Wer recherchiert, lebt gefährlich. Daphne Caruana Galizia auf Malta, Ján Kuciak in der Slowakei, Jamal Khashoggi im saudischen Konsulat in Istanbul – sie alle wurden getötet, weil sie Missstände aufdeckten und Machthaber kritisierten. Diese jüngsten Morde stehen stellvertretend für eine Zunahme an Gewalt gegen Journalisten. Andere werden ohne Urteil inhaftiert und gefoltert, manche werden entführt oder gelten als verschwunden, viele fliehen vor den Repressalien in andere Länder.
Die harten Fakten zum Thema liefern regelmäßig die „Reporter ohne Grenzen“ (ROG), eine 1985 in Frankreich gegründete Nichtregierungsorganisation, die sich für Presse- und Meinungsfreiheit in aller Welt einsetzt.

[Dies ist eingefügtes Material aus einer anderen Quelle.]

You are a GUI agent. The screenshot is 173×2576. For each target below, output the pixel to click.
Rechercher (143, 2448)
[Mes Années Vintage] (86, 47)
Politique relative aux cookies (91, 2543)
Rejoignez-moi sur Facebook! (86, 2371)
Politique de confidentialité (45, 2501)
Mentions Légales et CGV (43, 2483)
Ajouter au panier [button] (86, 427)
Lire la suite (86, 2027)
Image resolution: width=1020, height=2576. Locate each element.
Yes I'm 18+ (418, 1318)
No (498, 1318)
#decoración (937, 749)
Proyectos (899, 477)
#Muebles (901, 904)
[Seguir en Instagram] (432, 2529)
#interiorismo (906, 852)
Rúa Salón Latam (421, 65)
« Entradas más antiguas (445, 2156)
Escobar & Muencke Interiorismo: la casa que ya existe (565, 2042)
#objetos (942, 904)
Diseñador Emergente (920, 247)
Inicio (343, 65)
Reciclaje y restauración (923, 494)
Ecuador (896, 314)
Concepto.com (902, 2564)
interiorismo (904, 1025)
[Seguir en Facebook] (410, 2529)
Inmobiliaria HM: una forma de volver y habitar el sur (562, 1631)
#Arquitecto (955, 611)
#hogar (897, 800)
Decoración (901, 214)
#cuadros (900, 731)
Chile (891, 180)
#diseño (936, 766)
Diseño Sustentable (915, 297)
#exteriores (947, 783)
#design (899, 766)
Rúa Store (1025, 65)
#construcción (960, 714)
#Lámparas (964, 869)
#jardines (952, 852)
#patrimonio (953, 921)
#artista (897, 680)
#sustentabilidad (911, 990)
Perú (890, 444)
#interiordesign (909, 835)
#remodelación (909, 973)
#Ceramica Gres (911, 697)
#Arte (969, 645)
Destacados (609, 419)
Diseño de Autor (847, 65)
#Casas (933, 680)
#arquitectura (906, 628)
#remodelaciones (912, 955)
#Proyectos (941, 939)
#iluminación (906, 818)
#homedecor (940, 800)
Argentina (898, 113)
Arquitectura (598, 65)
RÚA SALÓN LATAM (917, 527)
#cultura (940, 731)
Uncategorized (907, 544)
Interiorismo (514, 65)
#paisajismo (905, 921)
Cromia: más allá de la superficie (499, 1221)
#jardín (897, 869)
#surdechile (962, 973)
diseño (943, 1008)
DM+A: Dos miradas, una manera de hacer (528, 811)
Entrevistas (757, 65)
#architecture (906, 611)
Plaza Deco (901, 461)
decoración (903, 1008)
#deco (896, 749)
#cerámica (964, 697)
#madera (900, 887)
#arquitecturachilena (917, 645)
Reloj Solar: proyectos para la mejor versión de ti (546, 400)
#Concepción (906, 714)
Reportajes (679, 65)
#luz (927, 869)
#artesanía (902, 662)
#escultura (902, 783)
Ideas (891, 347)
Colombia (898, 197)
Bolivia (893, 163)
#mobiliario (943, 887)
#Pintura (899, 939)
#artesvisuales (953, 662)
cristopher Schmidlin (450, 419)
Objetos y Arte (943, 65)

Neben dem internationalen Sekretariat in Paris betreibt ROG weltweit insgesamt 14 Sektionen oder Büros, unter anderem in Dakar, Taipeh, Rio de Janeiro und Tunis. Bereits 1994 entstand die deutsche Sektion in Berlin.
ROG berät, organisiert Anwälte, beobachtet die Gerichtsverfahren, zahlt Kautionen und hilft Journalisten dabei, Zuflucht im Ausland zu finden. Erst Anfang Oktober konnte die Organisation 30 „besonders gefährdete syrische Journalistinnen und Journalisten“ nach Deutschland, Frankreich und Spanien bringen. Sie saßen in der Region Daara im Süden Syriens fest.

„Wären sie in die Hände des Assad-Regimes gefallen, hätten ihnen Verhaftung, Folter und Tod gedroht, weil sie für oppositionelle oder ausländische Medien gearbeitet hatten“, begründete ROG die Aktion. Monatelang war sie gemeinsam mit anderen Helfern vorbereitet worden.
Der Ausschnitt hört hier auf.